**Work to do:** Reproduce the records below, swapping every "eraser" for "pencil" and leaving everything else unchanged.
---------- Stored records
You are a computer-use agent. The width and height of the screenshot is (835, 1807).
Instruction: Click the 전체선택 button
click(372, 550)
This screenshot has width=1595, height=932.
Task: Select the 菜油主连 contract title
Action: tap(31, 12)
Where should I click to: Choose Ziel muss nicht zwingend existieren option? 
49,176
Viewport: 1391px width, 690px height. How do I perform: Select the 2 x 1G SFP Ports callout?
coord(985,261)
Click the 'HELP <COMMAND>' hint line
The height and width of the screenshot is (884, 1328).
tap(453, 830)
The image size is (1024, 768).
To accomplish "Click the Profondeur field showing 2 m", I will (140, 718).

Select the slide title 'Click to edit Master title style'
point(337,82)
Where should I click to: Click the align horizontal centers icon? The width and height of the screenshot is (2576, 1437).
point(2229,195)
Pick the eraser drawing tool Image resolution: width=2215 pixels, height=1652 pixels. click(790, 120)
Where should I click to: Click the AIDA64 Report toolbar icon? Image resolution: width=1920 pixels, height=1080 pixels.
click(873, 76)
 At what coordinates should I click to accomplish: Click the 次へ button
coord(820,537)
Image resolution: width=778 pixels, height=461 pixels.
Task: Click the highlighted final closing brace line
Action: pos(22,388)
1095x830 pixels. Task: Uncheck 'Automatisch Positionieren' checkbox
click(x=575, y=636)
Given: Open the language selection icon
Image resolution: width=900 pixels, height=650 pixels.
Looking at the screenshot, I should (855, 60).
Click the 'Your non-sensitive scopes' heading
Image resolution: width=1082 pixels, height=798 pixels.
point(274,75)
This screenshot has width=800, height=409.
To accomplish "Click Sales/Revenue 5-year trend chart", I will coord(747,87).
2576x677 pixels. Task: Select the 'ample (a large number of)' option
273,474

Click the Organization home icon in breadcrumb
--------------------
**Finished task:**
You are a computer-use agent. The width and height of the screenshot is (835, 1807).
Instruction: Click the 전체선택 button
click(372, 550)
This screenshot has width=1595, height=932.
Task: Select the 菜油主连 contract title
Action: tap(31, 12)
Where should I click to: Choose Ziel muss nicht zwingend existieren option? 
49,176
Viewport: 1391px width, 690px height. How do I perform: Select the 2 x 1G SFP Ports callout?
coord(985,261)
Click the 'HELP <COMMAND>' hint line
The height and width of the screenshot is (884, 1328).
tap(453, 830)
The image size is (1024, 768).
To accomplish "Click the Profondeur field showing 2 m", I will (140, 718).

Select the slide title 'Click to edit Master title style'
point(337,82)
Where should I click to: Click the align horizontal centers icon? The width and height of the screenshot is (2576, 1437).
point(2229,195)
Pick the pencil drawing tool Image resolution: width=2215 pixels, height=1652 pixels. click(790, 120)
Where should I click to: Click the AIDA64 Report toolbar icon? Image resolution: width=1920 pixels, height=1080 pixels.
click(873, 76)
 At what coordinates should I click to accomplish: Click the 次へ button
coord(820,537)
Image resolution: width=778 pixels, height=461 pixels.
Task: Click the highlighted final closing brace line
Action: pos(22,388)
1095x830 pixels. Task: Uncheck 'Automatisch Positionieren' checkbox
click(x=575, y=636)
Given: Open the language selection icon
Image resolution: width=900 pixels, height=650 pixels.
Looking at the screenshot, I should (855, 60).
Click the 'Your non-sensitive scopes' heading
Image resolution: width=1082 pixels, height=798 pixels.
point(274,75)
This screenshot has width=800, height=409.
To accomplish "Click Sales/Revenue 5-year trend chart", I will coord(747,87).
2576x677 pixels. Task: Select the 'ample (a large number of)' option
273,474

Click the Organization home icon in breadcrumb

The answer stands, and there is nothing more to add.